── Supplied data

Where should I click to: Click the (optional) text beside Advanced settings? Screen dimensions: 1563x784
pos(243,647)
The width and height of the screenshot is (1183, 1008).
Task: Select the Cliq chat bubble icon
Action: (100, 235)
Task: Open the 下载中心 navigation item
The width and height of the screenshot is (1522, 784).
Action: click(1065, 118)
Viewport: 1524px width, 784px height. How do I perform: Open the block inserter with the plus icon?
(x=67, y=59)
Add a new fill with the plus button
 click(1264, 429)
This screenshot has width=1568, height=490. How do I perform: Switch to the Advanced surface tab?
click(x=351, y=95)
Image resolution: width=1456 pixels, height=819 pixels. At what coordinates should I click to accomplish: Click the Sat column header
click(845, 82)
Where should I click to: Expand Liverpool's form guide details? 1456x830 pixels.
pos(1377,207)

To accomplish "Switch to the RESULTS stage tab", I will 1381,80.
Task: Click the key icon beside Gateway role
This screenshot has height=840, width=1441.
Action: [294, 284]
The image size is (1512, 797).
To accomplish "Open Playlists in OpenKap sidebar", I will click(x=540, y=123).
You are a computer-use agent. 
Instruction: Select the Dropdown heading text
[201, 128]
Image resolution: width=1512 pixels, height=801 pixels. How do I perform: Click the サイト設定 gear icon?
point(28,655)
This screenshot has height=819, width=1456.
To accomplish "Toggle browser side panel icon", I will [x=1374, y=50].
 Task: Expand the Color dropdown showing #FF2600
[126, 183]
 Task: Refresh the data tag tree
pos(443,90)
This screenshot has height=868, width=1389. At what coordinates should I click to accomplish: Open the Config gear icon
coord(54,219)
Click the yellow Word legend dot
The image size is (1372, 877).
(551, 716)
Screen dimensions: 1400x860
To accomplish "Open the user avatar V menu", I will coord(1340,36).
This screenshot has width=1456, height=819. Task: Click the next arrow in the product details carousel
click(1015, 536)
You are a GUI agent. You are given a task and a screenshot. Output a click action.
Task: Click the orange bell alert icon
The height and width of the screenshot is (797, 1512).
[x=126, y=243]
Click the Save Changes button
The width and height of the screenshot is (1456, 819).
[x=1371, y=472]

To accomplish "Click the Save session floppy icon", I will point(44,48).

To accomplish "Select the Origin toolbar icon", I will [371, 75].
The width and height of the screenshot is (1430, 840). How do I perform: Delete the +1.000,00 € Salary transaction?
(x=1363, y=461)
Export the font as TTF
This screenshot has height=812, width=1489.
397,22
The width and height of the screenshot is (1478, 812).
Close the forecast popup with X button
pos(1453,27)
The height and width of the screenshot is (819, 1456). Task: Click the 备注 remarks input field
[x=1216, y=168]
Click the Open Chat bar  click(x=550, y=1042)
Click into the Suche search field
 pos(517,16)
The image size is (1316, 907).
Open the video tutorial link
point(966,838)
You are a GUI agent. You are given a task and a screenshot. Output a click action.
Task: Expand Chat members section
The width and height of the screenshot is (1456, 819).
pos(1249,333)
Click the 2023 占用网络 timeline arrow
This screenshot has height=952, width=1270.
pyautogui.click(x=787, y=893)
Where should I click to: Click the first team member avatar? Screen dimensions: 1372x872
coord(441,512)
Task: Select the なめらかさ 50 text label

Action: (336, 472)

────

Exercise aim:
Each line from the beginning of the entries to the line with "Task: Click the orange bell alert icon" must be repeated exactly, with both end lines kept and no other lines given.

Response box:
Where should I click to: Click the (optional) text beside Advanced settings? Screen dimensions: 1563x784
pos(243,647)
The width and height of the screenshot is (1183, 1008).
Task: Select the Cliq chat bubble icon
Action: (100, 235)
Task: Open the 下载中心 navigation item
The width and height of the screenshot is (1522, 784).
Action: click(1065, 118)
Viewport: 1524px width, 784px height. How do I perform: Open the block inserter with the plus icon?
(x=67, y=59)
Add a new fill with the plus button
 click(1264, 429)
This screenshot has width=1568, height=490. How do I perform: Switch to the Advanced surface tab?
click(x=351, y=95)
Image resolution: width=1456 pixels, height=819 pixels. At what coordinates should I click to accomplish: Click the Sat column header
click(845, 82)
Where should I click to: Expand Liverpool's form guide details? 1456x830 pixels.
pos(1377,207)

To accomplish "Switch to the RESULTS stage tab", I will 1381,80.
Task: Click the key icon beside Gateway role
This screenshot has height=840, width=1441.
Action: [294, 284]
The image size is (1512, 797).
To accomplish "Open Playlists in OpenKap sidebar", I will click(x=540, y=123).
You are a computer-use agent. 
Instruction: Select the Dropdown heading text
[201, 128]
Image resolution: width=1512 pixels, height=801 pixels. How do I perform: Click the サイト設定 gear icon?
point(28,655)
This screenshot has height=819, width=1456.
To accomplish "Toggle browser side panel icon", I will [x=1374, y=50].
 Task: Expand the Color dropdown showing #FF2600
[126, 183]
 Task: Refresh the data tag tree
pos(443,90)
This screenshot has height=868, width=1389. At what coordinates should I click to accomplish: Open the Config gear icon
coord(54,219)
Click the yellow Word legend dot
The image size is (1372, 877).
(551, 716)
Screen dimensions: 1400x860
To accomplish "Open the user avatar V menu", I will coord(1340,36).
This screenshot has width=1456, height=819. Task: Click the next arrow in the product details carousel
click(1015, 536)
You are a GUI agent. You are given a task and a screenshot. Output a click action.
Task: Click the orange bell alert icon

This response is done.